Title:-d-holomorphic vector bundles 

Speaker:- Ayush Jaiswal

Abstract:- In 1957, Michael Atiyah had developed the theory of holomorphic connection on principle bundles over compact complex manifolds, and gave a criterion (now known as Atiyah-Weil criterion) for the existence of holomorphic connection on holomorphic vector bundles over comapct Riemann surfaces. In 1882, Felix Klein had introduced Klein surface and further analytic theory on Klein surfaces was studied in more depth by Schiffer and Spencer in 1954. Norman Alling and Newcomb Greenleaf studied correspondence between Klein surfaces and real algebraic function fields. In this talk, we will discuss the theory of d holomorphic vector bundle and if time permits we will talk about d-holomorphic connections. 

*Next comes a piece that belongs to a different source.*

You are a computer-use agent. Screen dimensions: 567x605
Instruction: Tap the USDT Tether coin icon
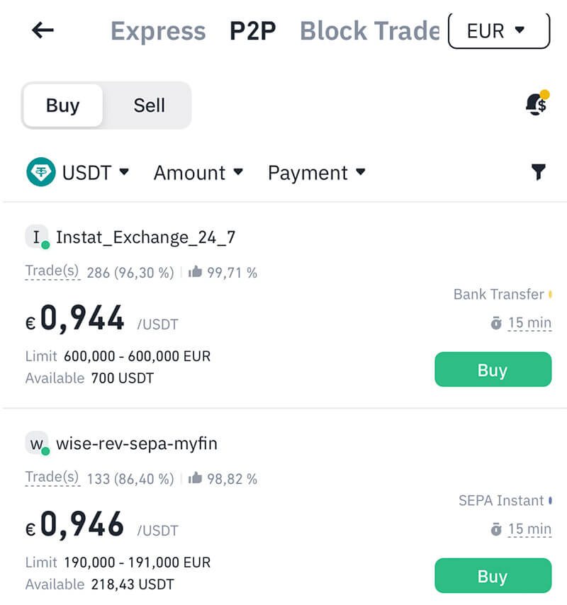[41, 172]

Talk:1,2 (08.11.2022 & 15.11.2022)

Title:- Euler Gamma Function and its various generalizations. 

Speaker:- Shivajee Gupta

Abstract:-  We will define Euler’s gamma function and its various generalized and related special functions. Also, introduce its important properties like a functional equation, difference equation, reflection formula, etc. We will also look for a result on the generalized Mittag-Leffler functions and technique used in its proof.